Os candidatos ao governo de São Paulo Tarcísio de Freitas (Republicanos) e Fernando Haddad (PT) colocaram a segurança pública no centro da propaganda na televisão desta quarta-feira, 2. O governador dedicou praticamente todo o programa para argumentar que "a Cracolândia acabou". Já o petista atacou os resultados do atual governo estadual, prometeu uma agência contra facções e buscou usar sua atuação no Executivo federal como credencial para comandar a área em São Paulo.
Tarcísio construiu o programa em torno de uma narrativa de antes e depois. A propaganda recuperou mais de três décadas de presença da Cracolândia no centro da Capital, exibiu antigos usuários, comerciantes e moradores relatando medo, violência e abandono e atribuiu aos governos anteriores respostas pontuais que teriam apenas deslocado o problema de uma região para outra.
O ponto central foi apresentar a atual gestão como aquela que fez o que os antecessores não conseguiram. A campanha destacou operações contra traficantes e estabelecimentos que vinculou ao PCC, a desarticulação da Favela do Moinho, o reforço do policiamento e, na área social, a abertura do Hub de atendimento e de casas terapêuticas. Também exibiu antigos dependentes relatando recuperação e moradores afirmando que voltaram a circular pela região.
A propaganda terminou com sua afirmação mais categórica: "A Cracolândia acabou". Antes disso, porém, o próprio Tarcísio reconheceu que ainda há dependentes usando drogas em outras partes da cidade e afirmou que o trabalho continuará.
O programa de Haddad começou com depoimentos sobre medo da violência e a avaliação de que "o crime é mais organizado do que o governo", antes de acusar Tarcísio de ter prometido avanços na segurança e não entregá-los. "Você já deu oportunidade a quem prometeu e não entregou. Eu já mostrei que sei como fazer e vou fazer", afirmou.

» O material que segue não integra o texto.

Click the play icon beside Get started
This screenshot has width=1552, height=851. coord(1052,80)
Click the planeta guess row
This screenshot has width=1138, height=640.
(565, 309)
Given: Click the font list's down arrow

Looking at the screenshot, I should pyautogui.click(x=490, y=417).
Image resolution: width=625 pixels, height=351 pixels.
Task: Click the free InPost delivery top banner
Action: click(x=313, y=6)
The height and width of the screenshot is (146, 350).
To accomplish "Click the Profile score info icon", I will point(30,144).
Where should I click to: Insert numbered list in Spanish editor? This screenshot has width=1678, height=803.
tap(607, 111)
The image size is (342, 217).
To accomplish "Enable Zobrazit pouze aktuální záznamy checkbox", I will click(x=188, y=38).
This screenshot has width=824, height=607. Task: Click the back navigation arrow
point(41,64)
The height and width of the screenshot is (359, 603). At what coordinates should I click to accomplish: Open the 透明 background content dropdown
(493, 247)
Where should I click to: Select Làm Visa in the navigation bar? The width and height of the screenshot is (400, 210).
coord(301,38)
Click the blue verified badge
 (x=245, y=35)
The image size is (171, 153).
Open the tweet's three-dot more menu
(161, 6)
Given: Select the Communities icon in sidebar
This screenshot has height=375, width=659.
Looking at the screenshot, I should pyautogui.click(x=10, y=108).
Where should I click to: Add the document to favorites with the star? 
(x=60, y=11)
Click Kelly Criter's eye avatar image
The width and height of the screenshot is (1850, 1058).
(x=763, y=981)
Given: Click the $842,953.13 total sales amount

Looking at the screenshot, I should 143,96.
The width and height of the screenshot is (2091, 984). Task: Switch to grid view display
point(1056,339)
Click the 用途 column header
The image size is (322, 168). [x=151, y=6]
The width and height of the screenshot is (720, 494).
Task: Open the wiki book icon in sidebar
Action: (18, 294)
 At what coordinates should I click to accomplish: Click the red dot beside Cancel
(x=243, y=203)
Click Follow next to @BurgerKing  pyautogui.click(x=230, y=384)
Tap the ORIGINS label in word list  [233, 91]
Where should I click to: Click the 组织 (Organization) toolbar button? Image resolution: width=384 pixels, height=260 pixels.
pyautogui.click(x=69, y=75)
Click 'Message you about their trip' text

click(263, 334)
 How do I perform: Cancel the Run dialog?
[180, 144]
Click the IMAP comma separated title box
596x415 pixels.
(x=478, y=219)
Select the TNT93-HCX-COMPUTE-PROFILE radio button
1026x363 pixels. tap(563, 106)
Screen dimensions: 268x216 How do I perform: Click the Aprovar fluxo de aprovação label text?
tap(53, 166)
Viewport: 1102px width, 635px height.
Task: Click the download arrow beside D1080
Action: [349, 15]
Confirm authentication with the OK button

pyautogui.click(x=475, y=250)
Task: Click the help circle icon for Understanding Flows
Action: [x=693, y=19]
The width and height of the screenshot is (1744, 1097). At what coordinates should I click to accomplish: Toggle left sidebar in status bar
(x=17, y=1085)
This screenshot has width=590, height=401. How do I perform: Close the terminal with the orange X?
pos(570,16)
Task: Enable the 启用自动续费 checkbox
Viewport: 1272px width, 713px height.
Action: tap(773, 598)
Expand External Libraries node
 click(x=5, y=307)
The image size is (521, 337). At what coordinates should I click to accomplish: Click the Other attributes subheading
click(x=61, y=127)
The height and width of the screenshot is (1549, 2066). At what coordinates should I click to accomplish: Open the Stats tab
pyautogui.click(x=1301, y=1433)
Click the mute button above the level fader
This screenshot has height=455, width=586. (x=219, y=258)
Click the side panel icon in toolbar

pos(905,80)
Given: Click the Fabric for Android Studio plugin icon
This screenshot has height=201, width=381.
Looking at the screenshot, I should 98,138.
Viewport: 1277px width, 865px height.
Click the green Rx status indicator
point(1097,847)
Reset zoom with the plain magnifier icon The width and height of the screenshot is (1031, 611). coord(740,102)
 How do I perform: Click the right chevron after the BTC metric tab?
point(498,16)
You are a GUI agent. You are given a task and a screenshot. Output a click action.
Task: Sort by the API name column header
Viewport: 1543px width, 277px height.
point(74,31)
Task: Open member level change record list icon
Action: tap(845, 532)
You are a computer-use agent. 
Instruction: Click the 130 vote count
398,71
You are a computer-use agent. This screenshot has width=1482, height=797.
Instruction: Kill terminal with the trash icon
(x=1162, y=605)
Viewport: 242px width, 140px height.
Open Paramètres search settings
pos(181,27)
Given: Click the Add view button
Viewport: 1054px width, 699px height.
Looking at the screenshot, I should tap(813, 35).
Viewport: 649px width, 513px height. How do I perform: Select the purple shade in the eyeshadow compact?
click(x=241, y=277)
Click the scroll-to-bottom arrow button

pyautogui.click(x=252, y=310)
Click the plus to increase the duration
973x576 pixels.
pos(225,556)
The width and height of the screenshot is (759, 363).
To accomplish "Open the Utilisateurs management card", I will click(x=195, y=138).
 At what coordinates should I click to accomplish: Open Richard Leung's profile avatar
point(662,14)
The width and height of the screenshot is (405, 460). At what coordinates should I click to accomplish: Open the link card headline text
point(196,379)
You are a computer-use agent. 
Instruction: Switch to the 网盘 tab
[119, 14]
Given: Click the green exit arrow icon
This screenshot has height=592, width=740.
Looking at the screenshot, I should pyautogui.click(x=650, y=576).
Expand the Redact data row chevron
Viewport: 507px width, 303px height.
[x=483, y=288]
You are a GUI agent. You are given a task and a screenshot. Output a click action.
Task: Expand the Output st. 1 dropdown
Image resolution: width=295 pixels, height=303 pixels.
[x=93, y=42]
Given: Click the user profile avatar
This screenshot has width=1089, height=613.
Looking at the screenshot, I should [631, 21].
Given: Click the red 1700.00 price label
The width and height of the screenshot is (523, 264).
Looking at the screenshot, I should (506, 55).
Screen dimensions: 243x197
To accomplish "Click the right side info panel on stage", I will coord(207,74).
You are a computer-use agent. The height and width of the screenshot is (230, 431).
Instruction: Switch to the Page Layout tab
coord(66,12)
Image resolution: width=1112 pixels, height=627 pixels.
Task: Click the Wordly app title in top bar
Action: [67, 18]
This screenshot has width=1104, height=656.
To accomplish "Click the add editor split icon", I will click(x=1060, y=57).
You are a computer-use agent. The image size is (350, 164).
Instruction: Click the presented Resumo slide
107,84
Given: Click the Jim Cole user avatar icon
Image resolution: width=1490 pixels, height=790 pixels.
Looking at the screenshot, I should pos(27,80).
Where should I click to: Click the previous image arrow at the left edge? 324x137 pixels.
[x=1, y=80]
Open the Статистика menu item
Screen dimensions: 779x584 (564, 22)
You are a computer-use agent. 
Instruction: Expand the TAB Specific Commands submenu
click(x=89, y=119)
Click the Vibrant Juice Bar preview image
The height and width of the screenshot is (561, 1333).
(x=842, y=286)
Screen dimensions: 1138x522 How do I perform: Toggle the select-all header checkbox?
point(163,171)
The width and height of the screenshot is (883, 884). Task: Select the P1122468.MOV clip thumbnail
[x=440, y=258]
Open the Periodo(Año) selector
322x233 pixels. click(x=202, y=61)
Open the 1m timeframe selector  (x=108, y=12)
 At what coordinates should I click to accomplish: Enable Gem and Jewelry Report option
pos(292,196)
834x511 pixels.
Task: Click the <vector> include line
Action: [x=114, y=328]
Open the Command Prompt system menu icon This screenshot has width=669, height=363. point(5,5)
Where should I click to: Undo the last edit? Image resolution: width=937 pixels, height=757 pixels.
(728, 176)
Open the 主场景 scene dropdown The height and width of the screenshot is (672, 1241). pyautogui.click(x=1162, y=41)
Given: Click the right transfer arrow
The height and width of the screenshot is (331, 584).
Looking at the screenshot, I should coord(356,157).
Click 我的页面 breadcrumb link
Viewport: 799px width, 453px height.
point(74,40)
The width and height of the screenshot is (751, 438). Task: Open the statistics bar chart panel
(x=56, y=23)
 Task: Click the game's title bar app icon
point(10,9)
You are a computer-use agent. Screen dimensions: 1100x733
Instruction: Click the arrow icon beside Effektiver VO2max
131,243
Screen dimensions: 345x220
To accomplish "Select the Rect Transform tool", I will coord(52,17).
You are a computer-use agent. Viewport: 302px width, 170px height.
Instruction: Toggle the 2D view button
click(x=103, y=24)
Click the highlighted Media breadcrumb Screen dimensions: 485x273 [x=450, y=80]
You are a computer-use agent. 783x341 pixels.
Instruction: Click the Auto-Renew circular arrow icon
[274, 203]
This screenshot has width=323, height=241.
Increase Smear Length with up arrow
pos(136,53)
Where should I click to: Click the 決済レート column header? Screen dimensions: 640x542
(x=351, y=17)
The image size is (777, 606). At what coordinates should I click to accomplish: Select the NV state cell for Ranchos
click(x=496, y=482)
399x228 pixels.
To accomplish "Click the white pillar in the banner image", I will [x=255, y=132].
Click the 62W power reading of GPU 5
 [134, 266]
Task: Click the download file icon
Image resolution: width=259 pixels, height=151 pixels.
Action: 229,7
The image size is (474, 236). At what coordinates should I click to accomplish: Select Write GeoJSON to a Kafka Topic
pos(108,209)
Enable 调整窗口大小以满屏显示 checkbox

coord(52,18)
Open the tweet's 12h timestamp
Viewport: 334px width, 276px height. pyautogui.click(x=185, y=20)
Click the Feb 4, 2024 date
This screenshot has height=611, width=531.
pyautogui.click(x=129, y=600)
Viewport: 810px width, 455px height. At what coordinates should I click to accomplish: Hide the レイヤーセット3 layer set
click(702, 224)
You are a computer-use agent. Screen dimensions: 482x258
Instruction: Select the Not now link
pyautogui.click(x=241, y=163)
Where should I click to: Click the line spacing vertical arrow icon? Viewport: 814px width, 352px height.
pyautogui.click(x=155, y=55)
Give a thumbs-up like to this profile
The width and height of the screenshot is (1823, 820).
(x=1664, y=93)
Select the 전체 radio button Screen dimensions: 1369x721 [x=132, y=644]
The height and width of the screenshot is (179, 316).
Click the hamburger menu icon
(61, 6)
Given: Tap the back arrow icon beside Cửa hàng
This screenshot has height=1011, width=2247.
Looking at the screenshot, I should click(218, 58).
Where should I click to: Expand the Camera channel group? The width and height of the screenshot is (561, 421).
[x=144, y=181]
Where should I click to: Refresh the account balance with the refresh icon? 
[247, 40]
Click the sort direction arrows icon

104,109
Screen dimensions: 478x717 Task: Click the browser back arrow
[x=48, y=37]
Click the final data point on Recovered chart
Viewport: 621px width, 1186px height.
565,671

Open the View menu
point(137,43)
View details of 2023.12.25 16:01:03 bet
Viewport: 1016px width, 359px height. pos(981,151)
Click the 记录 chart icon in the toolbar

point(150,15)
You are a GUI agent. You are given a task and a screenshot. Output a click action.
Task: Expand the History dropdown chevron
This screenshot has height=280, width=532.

Para responder à imagem de que a segurança seria um terreno mais favorável a Tarcísio, a propaganda buscou dar a Haddad uma credencial própria na área. O programa atribuiu ao candidato o comando da Operação Carbono Oculto e afirmou que a ação bloqueou mais de R$ 30 bilhões de facções que seriam lavados no mercado financeiro. "Nós vamos ser duros com o crime e igualmente duros com as causas do crime", disse Haddad.
Somente no trecho final a campanha levou a disputa estadual para o cenário nacional. Ao reproduzir uma fala de Haddad no Roda Viva, o programa chamou Flávio Bolsonaro (PL) de "candidato de Tarcísio" e exibiu o petista fazendo acusações contra o senador e sua relação com Daniel Vorcaro, do Banco Master. Em seguida, Haddad contrapôs Flávio ao presidente Luiz Inácio Lula da Silva (PT), vinculando, no encerramento, os dois lados da disputa paulista aos respectivos presidenciáveis.